• アプリケーションノート

XBridge™ Premier GTx BEH™ SEC 450 Å 2.5 µm カラムのサイズベースの核酸分離への適合性

XBridge™ Premier GTx BEH™ SEC 450 Å 2.5 µm カラムのサイズベースの核酸分離への適合性

  • Lavelay Kizekai
  • Balasubrahmanyam Addepalli
  • Nabeel Jawdat
  • Vlad Chumakov
  • Martin Gilar
  • Matthew A. Lauber
  • Waters Corporation
  • Nitto BioPharma

研究目的のみに使用してください。診断用には使用できません。

要約

サイズ排除クロマトグラフィーは、分子の完全性分析にルーチンベースで使用されています。今回、ポアサイズ 450 Å、粒子径 2.5 µm の XBridge Premier GTx BEH SEC カラムを使用した、一本鎖および二本鎖の核酸の分析について報告します。複数の種類の移動相を用いて、優れた分離およびシャープで対称的な核酸ピークを示す分離を得ることができます。このカラムテクノロジーを使用することにより、ssRNA および dsDNA を効率的に分析でき、それぞれ最大 6000 および 3000 ヌクレオチド/塩基対の長さの核酸を分画する能力が得られます。これらの結果は、サイズが小から中程度の治療用 mRNA を含む核酸原薬の分析に XBridge Premier GTx BEH SEC 450Å 2.5 µm カラムが適用できることを確認したシステム適合性試験の例になります。

はじめに

サイズ排除クロマトグラフィー(SEC)は、タンパク質の分析に広く使用されています。最近では、SEC は、抗体オリゴ複合体およびシングルガイド RNA(sgRNA)の分析に使用されています1,2,3。 これらの試験で使用される充塡剤のポアサイズ(110 ~ 300 Å)は 100 ~ 200 ヌクレオチド(nt)の核酸を分析するのに十分ですが、長さが 1000 nt を超えるメッセンジャー RNA(mRNA)などのより長い核酸を容易に分離するには、ポアサイズがより大きい充塡剤が必要です。今回、より長い核酸の分離における XBridge Premier GTx BEH SEC 450Å 2.5 µm カラムの有用性について報告します。これらのカラムに充塡されている BEH-ジオール粒子は、アデノ随伴 AAV キャプシドの分析だけでなく、さまざまな移動相条件での RNA および dsDNA の分析にも適しています4。 カラムハードウェアの構築に使用されているワイドポア BEH 粒子と High Performance Surface テクノロジーにより、長い核酸の SEC 分離の迅速な開始および信頼性の高い分離を確保できます。このポアサイズは、サイズが小から中程度の核酸分子種の分離に最適です。このカラムテクノロジーを使用することにより、ssRNA および dsDNA を効率的に分析でき、それぞれ最大 6000 および 3000 ヌクレオチド/塩基対の長さの核酸を分画する能力が得られます。

実験方法

2 × PBS の調製: 4 パック分のリン酸バッファー生理食塩水混合液(Sigma、製品番号:P-3583)を 2 L の 18.2 MΩ 水に溶解し、20 mM リン酸、276 mM NaCl、5.4 mM KCl を含む溶液(pH 7.4)を調製しました。この溶液を 1000 mL の Nalgene™ Rapid-Flow™ 滅菌済み使い捨て PES フィルター(ポアサイズ 0.1 µm、製品番号:567-0010)でろ過しました。

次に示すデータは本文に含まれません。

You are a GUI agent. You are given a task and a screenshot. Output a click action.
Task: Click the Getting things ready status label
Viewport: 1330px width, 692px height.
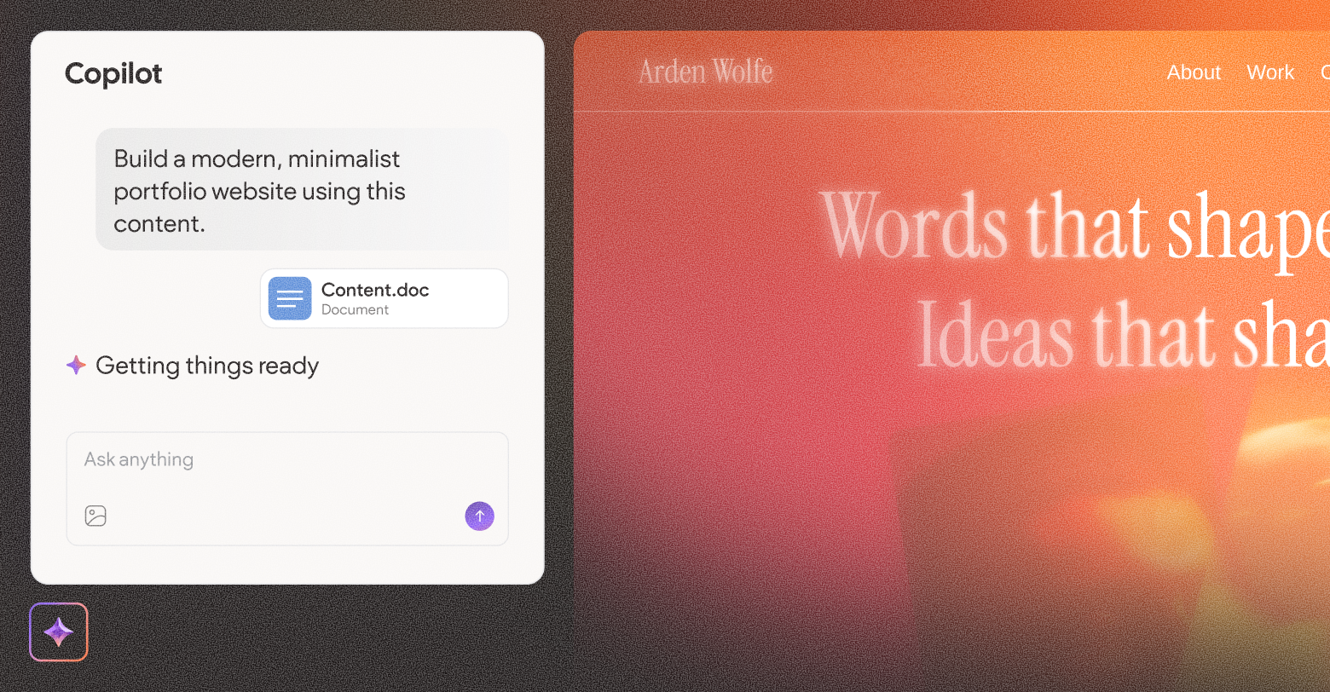(207, 366)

50 bp DNA ラダー(NEB 製品番号:N3236L)、100 bp plus DNA ラダー(Thermo Scientific GeneRuler 製品番号:SM1143):凍結サンプルを室温で 15 分間かけて解凍し、上下に 10 回ピペッティングして混合してから、300 µL の PE キャップ付きポリプロピレン製スクリューネックバイアル(製品番号:186004169)を使用して 50 µL アリコートのロットを作製します。-20 ℃ の冷凍庫での保管中の蒸発を防ぐために、キャップをきつく締めます。

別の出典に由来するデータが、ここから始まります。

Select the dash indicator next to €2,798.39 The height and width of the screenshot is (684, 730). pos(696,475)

1 本鎖 RNA(ssRNA)ラダー:広範囲の RNA ラダー(Thermo RiboRuler 製品番号:SM1821)、NEB ssRNA ラダー(N0362S)を使用しました。これらのバイアルを -80 ℃ で保管し、常温で解凍した後、20 µL の RNA ラダーを 80 µL の 1.25 mM EDTA で希釈し、上下にピペッティングして混合してから注入バイアルに移しました。

100 mM 酢酸アンモニウム(pH 6.2):200 mM 酢酸アンモニウムのストック溶液を調製し、1 M 水酸化ナトリウムで pH を6.2 に調整しました(当初の pH は 6.099)。200 mM 酢酸アンモニウム(pH 6.2)溶液を 18.2 MΩ 水で 1:1 希釈して、100 mM 酢酸アンモニウム(pH 6.2)を調製しました。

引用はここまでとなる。